This was an interesting month. We looked at what we thought was going to be a small to moderate group and ended up with 13 contenders. That certainly ran our team through its paces. Another nicety this month was that we had the services of Mike Stephenson, formerly our strong right hand, doing just about all of the reviews. He is off doing very cool stuff for the Detroit Public School System and he agreed to come back into the lab for one more go. That he likes this group helped a lot, I’m sure.
Privileged account management (PAM) is the name of this month’s game and it really is a fascinating group. Way back in the day, there was one product that did this and it only did it on Unix. That product evolved, went through the usual mergers and acquisitions that promising companies go through, and now we have an entire field rather than a single product.

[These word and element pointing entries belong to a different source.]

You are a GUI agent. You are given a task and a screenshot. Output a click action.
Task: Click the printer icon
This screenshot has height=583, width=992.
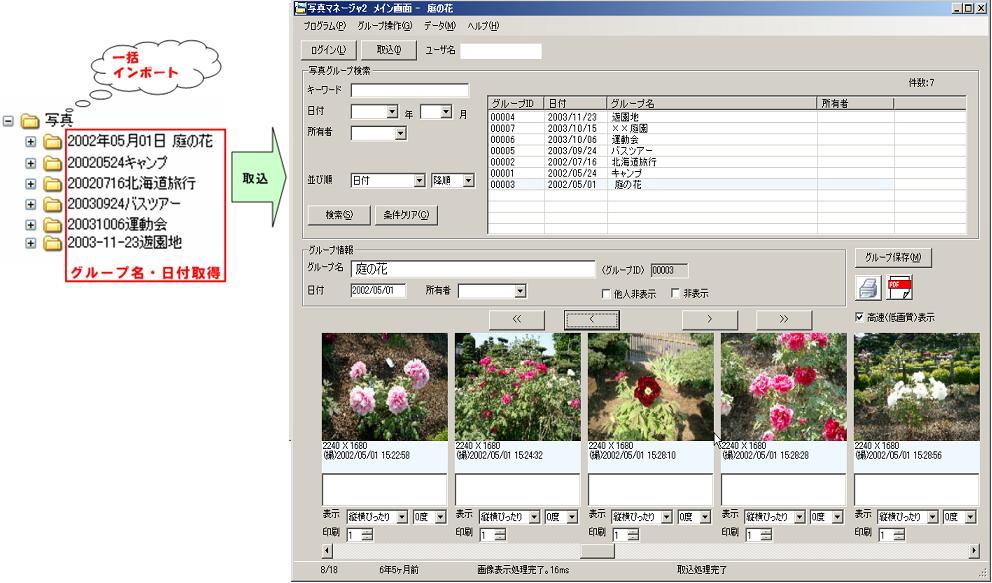[868, 289]
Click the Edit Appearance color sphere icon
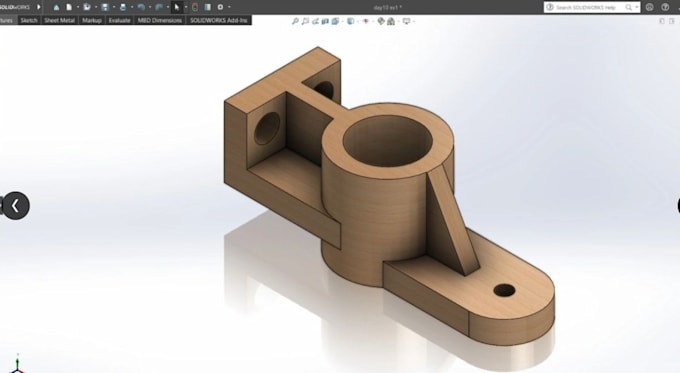The image size is (680, 373). pyautogui.click(x=381, y=21)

The whole idea behind PAM is that there are some accounts that need to get special treatment. When this tool first hit the streets, its only purpose was to carve up the Unix root account so that no one account/password had all of the keys to the castle. Today, these products go way beyond that. Take a look at Mike’s opener for a peek at what the field looks like now – and then dive into the products.
There were other things happening last month that were worthy of note, among them Super Bowl 50, arguably the most hyped sporting event in history. There were endless public cautions and wringing of hands over the possibility – no, the likelihood – of a disruptive cyber attack. It never materialized. For a change, much of the pre-game hype centered on the unprecedented show of strength by law enforcement and public safety officials, including cyber.
Led by Det Sgt. Ray Carreira from the Santa Clara (California) police department, the cyber protection team in the Levi’s Stadium command post put in a lot of long hours, applied some of today’s most sophisticated tools and the result was a solid performance in cyberspace by the sports event of the year. That shows that a lot of preparation yields a lot of positive results.
And take the SB50 cyber team’s lead: Don’t keep quiet about what you are doing to protect your organization, even though, of course, you don’t want to discuss how you are doing it. While advertising does not impress the bad guys, it does impress management and it helps answer that old questio: “Why should we be paying for all this cybersecurity? Nothing ever happens.”
Ya think all that prep (and budget) might be why?